In Chapter 36 of American Dirt, Cummins uses colorful imagery and personification to describe the end of Lydia and Luca's journey:
Lydia can’t see it from the dark place where she is, but she can sense it. [...] She imagines the colors making a show of themselves outside. The glittering gray pavement, the aching red land. The colors streaking flamboyantly across the sky. When she closes her eyes she can see them, the paint in the firmament. Dazzling. Purple, yellow, orange, pink, and blue. She can see those perfect colors, hot and bright, a feathered headdress. Beneath, the landscape stretches out its arms.
This imagery conveys the hope and relief Lydia feels once the journey is near complete. The scene is full of "dazzling" color: "Purple, yellow, orange, pink, and blue." The scene is so bright it almost feels like a firework exploding.

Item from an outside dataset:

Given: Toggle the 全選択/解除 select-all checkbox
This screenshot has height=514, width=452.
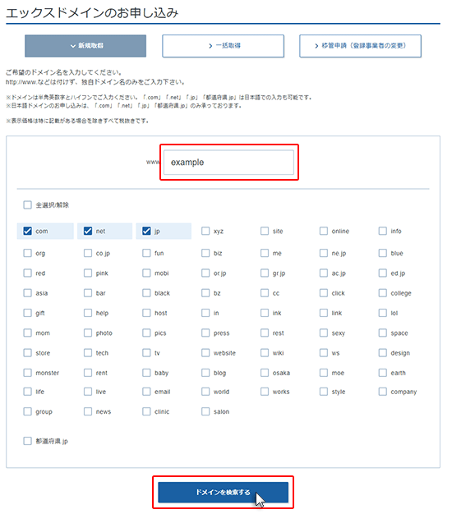Looking at the screenshot, I should pyautogui.click(x=28, y=205).
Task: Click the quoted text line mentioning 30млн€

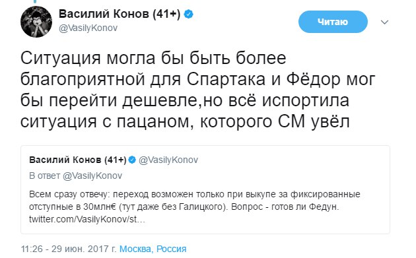Action: tap(184, 207)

In this scene, Lydia is still riding in the back of the van. She cannot actually see the landscape; all of this imagery is in her imagination. As a result, it's clear that it's the result of her projecting a certain idea onto what's actually in front of her. The language she chooses clues readers into her emotional state, and the brightness of this scene shows how much hope she has about reaching America. Nothing about their journey so far has been "flamboyant[]." They've witnessed death and devastation, and they've feared for their lives. But Lydia's joy at having made it, rather than her exhaustion from the journey, is what comes through in this imagery.
Additionally, Cummins uses personification in this passage when she writes that the landscape "stretches out its arms." The landscape obviously does not have arms, but this image shows that Lydia feels welcomed in by America and the land she has reached. "El Norte," to her, has not lost its mythical allure.